Pilvytis' name: Pilnytis and Piluuytus

The god's name appears in several forms: Pilvytis, Pilnytis or Pilnitis, Piluuytus, and Pilwitus. The Sudovian Book form Pilnytis is especially revealing because it clearly evokes fullness and filling, fitting the god who fills barns.

These spellings matter as reflections of the same divine name in different sources. They show that the god of wealth and abundance was known more widely than a single isolated mention.

God of wealth and abundance: the one who fills barns

Pilvytis' main field is abundance and fullness. The Sudovian Book calls him a god who enriches and fills barns; Maciej Stryjkowski describes him as giving wealth and filling barns; and Jonas Bretkūnas calls him a god of plenty who makes a person rich.

These testimonies agree on the essential point: Pilvytis was understood as a god on whom farm surplus depended. His favor meant full barns; his disfavor meant poverty and hunger.

Pilvytis and harvest: spring requests

Pilvytis was petitioned already at the beginning of the agricultural season. Jonas Bretkūnas writes that every spring, before sowing began, people asked Pilvytis to grow large ears of grain and increase the harvest in barns. The wealth god therefore belonged to the whole growing cycle, from hope at sowing to fullness at harvest.

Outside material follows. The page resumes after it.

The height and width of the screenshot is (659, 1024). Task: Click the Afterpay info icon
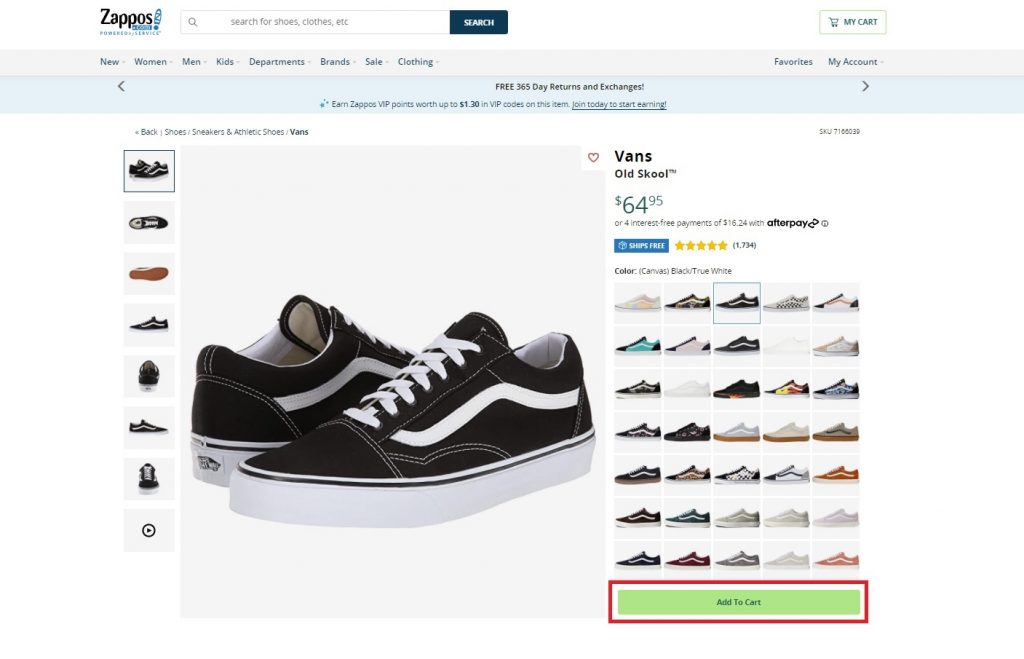pyautogui.click(x=825, y=223)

This spring request shows that wealth in old religion was not understood as accidental luck, but as divinely given abundance that had to be asked for at the right time and with respect.

Pilvytis during the Pergrubinės festival

Aleksander Guagnini says that during the spring festival Pergrubinės (Pergrubi), beer was offered to Pilvytis so that people would succeed in accumulating wealth. Pilvytis was thus woven into the same spring ritual cycle in which other Prussian fertility gods were honored.

The beer offering is not incidental: beer, made from grain, is itself a sign of harvest and abundance. By offering it to the wealth god, people symbolically returned part of abundance and asked that it come back again in full barns.

Pilvytis and Pluto

Jan Malecki-Sandecki compared Pilvytis, in the form Piluitum, with Pluto, the Roman god of the underworld and wealth. Such comparisons were typical of early modern writers, who explained unfamiliar gods through classical examples.

The comparison with Pluto emphasizes wealth, but it should be read carefully. It does not mean that Pilvytis was an underworld god; rather, it shows that an ancient god of wealth seemed to the author the closest equivalent for the Prussian abundance deity.

Pilvytis' sources and place in the pantheon

Pilvytis is mentioned in the 1530 decision of the Prussian bishops of Pomesania and Sambia, in the form Piluuytus, in the Sudovian Book, and also in writings by Jan Łasicki, Jonas Bretkūnas, Maciej Stryjkowski, and Aleksander Guagnini. This broad source base allows him to be treated as a well-attested Prussian deity.

In Prussian lists of gods from the sixteenth and seventeenth centuries, Pilvytis is mentioned before Perkūnas. This suggests that the god of wealth and abundance held an important, not secondary, place in the Prussian pantheon.